European cloud industry group CISPE has formally accused the European Commission of failing to properly assess competition risks when it approved Broadcom’s roughly $61 billion acquisition of VMware, arguing the regulator’s clearance effectively gave Broadcom a “blank cheque” to raise prices, lock in customers, and squeeze cloud providers. CISPE’s complaint to the General Court of the European Union alleges that Brussels ignored clear warnings about Broadcom’s incentives to aggressively monetize VMware’s dominant position in server virtualization software, pointing to steep price hikes, forced multi-year contracts, and increased bundling since the merger closed. The group claims the European Commission committed errors in law and competitive assessment by overlooking these risks and has rejected the regulator’s defence of its approval, pushing for annulment of the decision and potential re-examination of the transaction under current market conditions. Broadcom disputes the allegations, and the Commission has said it will defend its earlier decision.
Sources: IT Pro, The Register
Key Takeaways
– Regulatory oversight under fire: CISPE claims the European Commission failed to properly scrutinize or mitigate competitive harms when approving Broadcom’s acquisition of VMware, leading to alleged anticompetitive outcomes in Europe’s cloud market.
– Market impact concerns: The complaint highlights substantial price increases, tighter contractual lock-in, and bundling of products post-acquisition, with European cloud providers and their customers bearing the cost.
– Legal challenge underway: CISPE has responded to the Commission’s defence and is pushing the EU General Court to annul the merger approval, which could reopen regulatory scrutiny and create legal and market uncertainty for Broadcom.
In-Depth
In a significant escalation of regulatory and industry pushback against the European Commission’s handling of major technology deals, the Cloud Infrastructure Services Providers in Europe (CISPE) has taken its legal challenge over Broadcom’s acquisition of VMware to the EU’s General Court, arguing that the Commission’s 2023 approval of the roughly $61 billion deal was fundamentally flawed.

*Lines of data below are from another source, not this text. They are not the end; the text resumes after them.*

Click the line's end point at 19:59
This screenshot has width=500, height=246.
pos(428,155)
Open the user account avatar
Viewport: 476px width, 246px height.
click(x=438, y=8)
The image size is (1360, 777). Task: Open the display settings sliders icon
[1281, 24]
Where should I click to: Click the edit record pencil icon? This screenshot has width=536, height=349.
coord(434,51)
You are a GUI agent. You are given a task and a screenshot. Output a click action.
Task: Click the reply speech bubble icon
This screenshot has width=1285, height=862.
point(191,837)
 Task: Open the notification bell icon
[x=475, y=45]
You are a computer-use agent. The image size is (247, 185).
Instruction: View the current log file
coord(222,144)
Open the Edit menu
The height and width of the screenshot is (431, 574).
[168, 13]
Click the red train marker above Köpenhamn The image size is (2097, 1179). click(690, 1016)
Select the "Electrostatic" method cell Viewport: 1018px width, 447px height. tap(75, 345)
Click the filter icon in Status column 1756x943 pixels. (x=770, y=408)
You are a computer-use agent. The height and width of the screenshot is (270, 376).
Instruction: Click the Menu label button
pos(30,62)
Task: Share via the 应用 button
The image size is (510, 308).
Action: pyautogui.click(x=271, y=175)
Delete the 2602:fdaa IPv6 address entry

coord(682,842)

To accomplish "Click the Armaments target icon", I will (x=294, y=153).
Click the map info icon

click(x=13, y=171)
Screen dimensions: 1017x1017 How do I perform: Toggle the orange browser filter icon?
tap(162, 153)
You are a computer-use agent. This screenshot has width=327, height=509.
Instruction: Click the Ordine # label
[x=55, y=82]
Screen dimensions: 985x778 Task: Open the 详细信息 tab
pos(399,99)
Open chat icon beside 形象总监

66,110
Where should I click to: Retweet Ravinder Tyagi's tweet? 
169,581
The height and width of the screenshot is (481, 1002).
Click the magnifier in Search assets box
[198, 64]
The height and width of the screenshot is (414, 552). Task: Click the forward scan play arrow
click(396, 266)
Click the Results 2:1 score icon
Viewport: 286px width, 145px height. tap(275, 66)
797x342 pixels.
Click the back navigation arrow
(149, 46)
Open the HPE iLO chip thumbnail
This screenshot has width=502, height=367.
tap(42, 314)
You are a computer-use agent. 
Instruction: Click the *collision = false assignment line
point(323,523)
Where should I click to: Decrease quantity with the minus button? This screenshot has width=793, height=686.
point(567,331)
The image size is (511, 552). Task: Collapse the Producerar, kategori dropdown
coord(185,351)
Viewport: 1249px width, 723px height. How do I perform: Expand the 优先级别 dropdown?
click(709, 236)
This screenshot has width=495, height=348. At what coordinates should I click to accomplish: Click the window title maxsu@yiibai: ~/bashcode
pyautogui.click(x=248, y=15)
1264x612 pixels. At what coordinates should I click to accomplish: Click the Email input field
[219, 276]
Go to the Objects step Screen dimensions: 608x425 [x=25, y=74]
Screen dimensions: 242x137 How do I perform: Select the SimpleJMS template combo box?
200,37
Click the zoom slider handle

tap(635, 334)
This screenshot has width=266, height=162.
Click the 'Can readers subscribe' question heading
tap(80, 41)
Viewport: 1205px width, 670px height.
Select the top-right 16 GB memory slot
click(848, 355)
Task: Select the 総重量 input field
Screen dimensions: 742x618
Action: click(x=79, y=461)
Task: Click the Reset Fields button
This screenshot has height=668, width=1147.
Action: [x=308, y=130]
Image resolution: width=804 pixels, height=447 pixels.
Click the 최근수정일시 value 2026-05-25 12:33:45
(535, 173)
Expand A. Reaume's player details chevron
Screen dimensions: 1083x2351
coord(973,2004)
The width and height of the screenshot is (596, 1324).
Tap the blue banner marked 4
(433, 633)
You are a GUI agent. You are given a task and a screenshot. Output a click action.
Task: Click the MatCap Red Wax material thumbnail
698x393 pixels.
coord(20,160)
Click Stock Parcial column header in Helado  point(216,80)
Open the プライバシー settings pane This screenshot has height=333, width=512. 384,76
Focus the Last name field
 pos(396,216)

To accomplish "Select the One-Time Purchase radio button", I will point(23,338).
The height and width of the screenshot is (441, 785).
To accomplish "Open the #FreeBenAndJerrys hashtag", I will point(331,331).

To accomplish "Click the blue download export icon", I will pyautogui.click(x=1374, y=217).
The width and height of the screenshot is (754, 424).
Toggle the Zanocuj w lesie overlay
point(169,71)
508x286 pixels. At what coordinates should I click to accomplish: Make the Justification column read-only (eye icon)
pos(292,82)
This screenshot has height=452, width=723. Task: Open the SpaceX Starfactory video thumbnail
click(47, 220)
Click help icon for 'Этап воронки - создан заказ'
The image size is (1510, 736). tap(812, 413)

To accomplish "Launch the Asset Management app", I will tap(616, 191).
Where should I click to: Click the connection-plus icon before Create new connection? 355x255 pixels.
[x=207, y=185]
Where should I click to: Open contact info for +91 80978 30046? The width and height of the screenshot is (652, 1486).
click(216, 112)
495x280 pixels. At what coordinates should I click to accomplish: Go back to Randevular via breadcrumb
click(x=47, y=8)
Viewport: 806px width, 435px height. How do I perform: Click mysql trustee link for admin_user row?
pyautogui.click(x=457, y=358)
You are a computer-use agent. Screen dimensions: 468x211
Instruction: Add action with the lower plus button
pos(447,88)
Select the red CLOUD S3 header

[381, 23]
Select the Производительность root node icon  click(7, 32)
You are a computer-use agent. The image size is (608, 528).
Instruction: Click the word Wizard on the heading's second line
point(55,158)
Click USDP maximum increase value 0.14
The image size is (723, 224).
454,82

At the heart of the dispute is an accusation that the Commission failed to adequately assess or address the competitive ramifications of the acquisition, effectively handing Broadcom what CISPE describes as a “blank cheque” to raise prices, lock in customers, and squeeze cloud service providers across Europe.
Broadcom’s purchase of VMware, one of the most consequential consolidation moves in the enterprise software and cloud computing space, drew scrutiny from regulators globally. While approval was ultimately secured in key jurisdictions, including the European Union, the merger has since become a focal point for industry complaints about market power and anticompetitive conduct. According to CISPE, a trade association representing numerous cloud providers, the European Commission looked at the deal “through half-closed eyes,” ignoring clear warning signs about Broadcom’s incentives to monetize VMware’s already dominant position in the server virtualization market rather than relying on organic growth or genuine efficiencies.
CISPE’s formal complaint, lodged in July and recently bolstered with a response to the Commission’s defence, argues that warnings from customers and industry associations were overlooked. The group claims that Broadcom’s public targets for dramatically higher earnings before interest, taxes, depreciation, and amortization (EBITDA) for VMware in a relatively slow-growth market could only be achieved through aggressive pricing strategies, bundling of products, and tighter contractual lock-ins—a prediction that appears to have come true according to members of CISPE, who report significant cost increases and more rigid conditions for cloud providers since the merger.
From a conservative regulatory perspective, this clash highlights enduring tensions over how antitrust authorities balance the economic arguments for large-scale mergers against the real-world effects these transactions can have on competition and pricing. Broadcom, for its part, has categorically rejected CISPE’s allegations, and the European Commission has maintained that it will defend its decision, underscoring confidence in its analytical framework and the outcomes of its merger review process.
Yet, if the General Court were to side with CISPE and annul the Commission’s approval, the consequences could be wide-ranging. Beyond creating immediate legal and regulatory uncertainty for Broadcom, such a ruling would likely compel a reassessment of how antitrust risks are evaluated in high-stakes technology deals, potentially leading to stricter scrutiny of future acquisitions in the cloud and software sectors. Investors, customers, and competitors alike would have to navigate a landscape where regulatory second-guessing of past deals becomes a persistent risk factor.
CISPE’s fight reflects broader unease among European cloud providers who feel squeezed by dominant players and insufficient safeguards from regulators. Their legal challenge is as much about immediate competitive harms as it is about setting a precedent for tougher enforcement of merger rules in the digital economy. In markets as dynamic and strategically vital as cloud computing and virtualization, regulatory vigilance and the perceived willingness to correct past approvals could play an outsized role in shaping competitive balance and costs for enterprises across the continent. If the court finds merit in CISPE’s claims, it may signal a recalibration of antitrust policy that prioritizes competitive dynamics and consumer outcomes over deal facilitation—or at least demands a more rigorous justification for large technology transactions that reshape market structures.